La aventura de África: las razones
Actualizado:Hay el mismo número de razones para visitar África como Washington. Tantas como viajeros. La mayoría, anodinas. Hacer una visita a los big five, un poco de acción entre un león y una cebra, seguir las rutas de los exploradores, lavarle el pelo a Karen Blixen frente al incendio templado en rosas y naranjas de un atardecer temprano.
Otros han teorizado más y mejor sobre la sensualidad del continente oscuro, aunque la vuelta de una choza comida por el óxido y el polvo en los arrabales de Dar es Salaam, encuentra uno la razón del viaje. África me llama porque recompone lo disuelto, recuerda lo grande y lo pequeño, lo atroz y lo encantador que dejamos cuando perdimos, no hace mucho, el sentimiento de primitivismo. Cuando dejamos de ser algo por los rincones de los absurdos parques temáticos a los que llamamos ciudades. Quizás cuando la imagen tomó el sitio del objeto.

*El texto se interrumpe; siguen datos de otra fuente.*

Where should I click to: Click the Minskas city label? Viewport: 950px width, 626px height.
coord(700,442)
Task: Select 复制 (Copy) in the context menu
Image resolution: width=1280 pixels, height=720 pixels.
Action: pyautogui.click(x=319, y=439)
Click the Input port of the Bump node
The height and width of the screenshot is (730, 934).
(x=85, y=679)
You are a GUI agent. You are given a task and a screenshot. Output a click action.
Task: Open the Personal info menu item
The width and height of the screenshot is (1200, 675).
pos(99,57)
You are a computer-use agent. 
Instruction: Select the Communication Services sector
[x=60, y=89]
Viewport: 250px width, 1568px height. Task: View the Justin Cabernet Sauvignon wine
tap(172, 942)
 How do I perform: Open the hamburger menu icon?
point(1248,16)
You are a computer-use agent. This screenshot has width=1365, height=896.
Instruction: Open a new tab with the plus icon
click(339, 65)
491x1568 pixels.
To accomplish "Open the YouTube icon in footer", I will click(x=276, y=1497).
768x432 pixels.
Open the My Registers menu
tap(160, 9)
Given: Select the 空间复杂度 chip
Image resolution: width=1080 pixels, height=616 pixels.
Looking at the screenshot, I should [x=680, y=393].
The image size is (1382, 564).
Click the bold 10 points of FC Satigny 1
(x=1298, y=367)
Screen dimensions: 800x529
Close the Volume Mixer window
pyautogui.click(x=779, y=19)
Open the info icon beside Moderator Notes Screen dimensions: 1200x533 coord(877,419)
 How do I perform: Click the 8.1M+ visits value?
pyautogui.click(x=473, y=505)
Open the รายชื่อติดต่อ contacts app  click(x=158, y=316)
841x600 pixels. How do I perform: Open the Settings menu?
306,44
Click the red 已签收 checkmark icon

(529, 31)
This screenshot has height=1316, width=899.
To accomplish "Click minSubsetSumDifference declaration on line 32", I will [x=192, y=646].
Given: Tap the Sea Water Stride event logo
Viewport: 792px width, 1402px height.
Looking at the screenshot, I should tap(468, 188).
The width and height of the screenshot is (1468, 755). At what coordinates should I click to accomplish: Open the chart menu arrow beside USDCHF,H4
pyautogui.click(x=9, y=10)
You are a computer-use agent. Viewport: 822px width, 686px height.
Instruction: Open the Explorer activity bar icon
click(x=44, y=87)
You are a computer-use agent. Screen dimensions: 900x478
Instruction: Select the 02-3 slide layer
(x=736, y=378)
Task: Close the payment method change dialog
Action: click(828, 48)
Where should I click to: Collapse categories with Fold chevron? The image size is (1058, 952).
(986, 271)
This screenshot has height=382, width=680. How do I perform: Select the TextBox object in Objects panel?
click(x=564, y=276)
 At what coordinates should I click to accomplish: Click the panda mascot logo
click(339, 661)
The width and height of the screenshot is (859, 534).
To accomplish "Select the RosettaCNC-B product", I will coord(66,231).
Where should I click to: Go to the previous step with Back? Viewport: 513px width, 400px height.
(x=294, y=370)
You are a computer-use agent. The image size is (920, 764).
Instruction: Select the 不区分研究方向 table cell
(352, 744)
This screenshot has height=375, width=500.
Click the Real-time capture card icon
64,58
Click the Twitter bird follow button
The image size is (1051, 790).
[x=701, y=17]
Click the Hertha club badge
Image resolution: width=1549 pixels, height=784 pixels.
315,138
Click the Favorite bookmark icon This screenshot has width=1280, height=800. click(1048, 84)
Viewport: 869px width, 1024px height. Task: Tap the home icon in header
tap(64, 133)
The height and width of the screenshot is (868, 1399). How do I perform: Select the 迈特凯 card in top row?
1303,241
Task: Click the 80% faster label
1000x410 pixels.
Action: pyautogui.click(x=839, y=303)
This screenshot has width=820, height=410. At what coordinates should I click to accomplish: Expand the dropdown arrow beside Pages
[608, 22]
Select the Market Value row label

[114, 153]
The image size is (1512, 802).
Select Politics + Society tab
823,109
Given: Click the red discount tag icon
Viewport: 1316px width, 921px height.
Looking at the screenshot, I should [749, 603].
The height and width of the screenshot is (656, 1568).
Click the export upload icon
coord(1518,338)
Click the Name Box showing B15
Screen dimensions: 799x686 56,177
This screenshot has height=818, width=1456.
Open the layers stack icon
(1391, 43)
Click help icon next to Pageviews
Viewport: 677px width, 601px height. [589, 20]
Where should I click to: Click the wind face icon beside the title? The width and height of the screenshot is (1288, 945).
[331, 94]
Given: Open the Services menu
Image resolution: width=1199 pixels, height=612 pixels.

Allí se vuelve a lo que se ha olvidado por no usar. El valor de un encuentro en un camino, de un larguísimo apretón de manos, de la vital importancia del agua, las medicinas, la tierra, las miradas, la naturaleza, el cielo, las nubes, el olfato, la vista, el gusto y el tacto.
Por eso nos gustamos y odiamos como en la primera vez, cuando conviven el susto y la caricia, la seducción y el espanto, en el instante preciso y nuevo en que se conoce de nuevo todo lo que de grande y mísero tiene el ser humano.
Parece mentira que para saberlo haya que irse tan lejos, allí, a la esquina de una chabola del frenopático inmisericorde de las tardes de Dar es Salaam, a la hora en que los hipopótamos salen del agua en busca de sus malditos 50 kilos de hierba y el hombre apura la última oportunidad de conseguir la cena. Allí, entre el polvo y el olor a humo. Para volver a aprender. Por eso viajo a África. Ya es algo.